When you move the mouse near the edge of the symbol, you can see the cursor change into a circular arrow. Click and drag to rotate. You should see the foot rotate around that point in the centre.
This isn’t the correct sort of movement for a leg, is it?
4. Now click on the transformation point and drag it to roughly where you think the hip might be for this foot. This means moving it to a point like you see in the screenshot below.

Rotate the leg like you did before. You should find the movement more natural now.

5. Using a motion tween over about 40 frames, make the leg swing as though it were kicking a ball.
6. Click on the first frame of the ball layer. Draw a circle for the ball and turn it into a symbol so that we can use it in motion tweens.

7. Use a motion tween to make the ball move when kicked.

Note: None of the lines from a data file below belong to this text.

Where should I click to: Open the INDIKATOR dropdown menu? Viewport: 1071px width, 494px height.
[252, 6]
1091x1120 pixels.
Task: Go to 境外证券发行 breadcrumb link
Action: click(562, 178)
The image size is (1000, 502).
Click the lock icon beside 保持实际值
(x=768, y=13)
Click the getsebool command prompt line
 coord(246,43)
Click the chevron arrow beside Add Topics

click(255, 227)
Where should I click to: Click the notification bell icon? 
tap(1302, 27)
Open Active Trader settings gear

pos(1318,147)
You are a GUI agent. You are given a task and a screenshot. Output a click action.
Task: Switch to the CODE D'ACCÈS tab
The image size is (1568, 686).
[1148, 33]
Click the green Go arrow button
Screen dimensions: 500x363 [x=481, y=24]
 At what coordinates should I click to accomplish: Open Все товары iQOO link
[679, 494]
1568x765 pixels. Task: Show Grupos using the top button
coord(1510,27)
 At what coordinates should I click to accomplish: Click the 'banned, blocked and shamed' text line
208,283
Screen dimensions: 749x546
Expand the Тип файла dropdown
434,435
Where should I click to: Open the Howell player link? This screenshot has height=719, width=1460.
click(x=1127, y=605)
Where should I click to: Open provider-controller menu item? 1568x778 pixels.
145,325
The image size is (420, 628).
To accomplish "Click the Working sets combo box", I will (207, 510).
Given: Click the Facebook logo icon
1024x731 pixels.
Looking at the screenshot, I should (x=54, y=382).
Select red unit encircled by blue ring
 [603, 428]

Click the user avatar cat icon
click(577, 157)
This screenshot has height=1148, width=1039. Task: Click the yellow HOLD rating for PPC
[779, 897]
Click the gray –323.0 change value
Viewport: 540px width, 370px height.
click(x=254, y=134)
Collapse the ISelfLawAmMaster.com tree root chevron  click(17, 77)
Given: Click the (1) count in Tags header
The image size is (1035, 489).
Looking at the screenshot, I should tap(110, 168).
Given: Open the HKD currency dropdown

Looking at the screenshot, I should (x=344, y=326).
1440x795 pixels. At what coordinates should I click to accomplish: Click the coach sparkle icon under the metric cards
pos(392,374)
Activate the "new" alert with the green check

You will have to make the ball start moving when, and only when, the foot makes contact with it.

8. Test your animation and make any adjustments you think are necessary.

Adobe Flash CS3 – Reference

Masking & Mask Layers
A mask layer is used to let Flash know which parts of a layer you would like to show.
1. Copy the mask.fla file to your user space and then launch Flash and open the document.
2. There are 2 layers in this document. The bottom layer is the background picture. The top layer is going to be our mask layer. The background image has been imported to the library and a symbol has been created to act as a mask.
3. Run the animation as it is. You should only see the head part of the image on the background.

4. Now to change things a little. Remove all of the frames from the mask layer. Add a keyframe to the start and place the mask symbol somewhere on the layer.
5. Add a blank keyframe to frame 60 of the mask layer. Move the mask to another place on the stage. Create a motion tween to make the mask move smoothly across the stage. Different parts of the background are revealed as the mask moves across the stage.

Adobe Flash CS3 – Reference

Kaleidoscope Project (Masking)
1. Creating The Mask Shape
Start a new Flash document and draw yourself a circle using the drawing tools.
It’s quite difficult to divide the circle into segments by eye. We can be a bit more precise. First we need to know the dimensions of the circle. Choose the free transform tool and select the circle shape. Set its height and width to the same round number (eg 200 pixels).
The width or height of the circle is its diameter. The radius of the circle is half this figure. Now draw a line from the exact centre of the circle to the perimeter. Select this line and move the transformation point to the centre of the circle.
Copy and paste the line in place. Now rotate the second line 60º in any direction. You should now have a segment of the circle. Use the eraser tool to rub out everything other than this segment, leaving you a shape like the one below. Highlight this shape and convert it to a symbol.

2. Making The Spangles
The spangles are the pretty colours that are rotated around to create the kaleidoscope effect. Create a new symbol called spangles. Draw coloured shapes overlapping each other to make one large shape about twice the size of the pie slice that you made earlier. Something like the shapes below would be great.

3. Making The Slice Movie Clip
Choose to insert a new symbol from the main menu. Make sure that this symbol is set as a movie clip. Place you pie slice on the stage on the top layer. Select the pie symbol and choose to Break Apart. Colour the slice with a solid colour and then delete the outside lines.
Add another layer immediately below the mask layer and place your spangles symbol on this layer.
Right mouse click on the layer that is going to be the mask and choose for it to be a mask layer.
Use motion tweens to rotate your spangles symbol across the masked area. If you want to rotate your shape through 360 º, you will need more than one tween.

4. Making the Kaleidoscope Movie Clip
Create a new movie clip symbol. Add your pie symbol 6 times, arranging each slice in a circle.

5. Finishing
Finish by placing the complete kaleidoscope symbol on the stage. Done!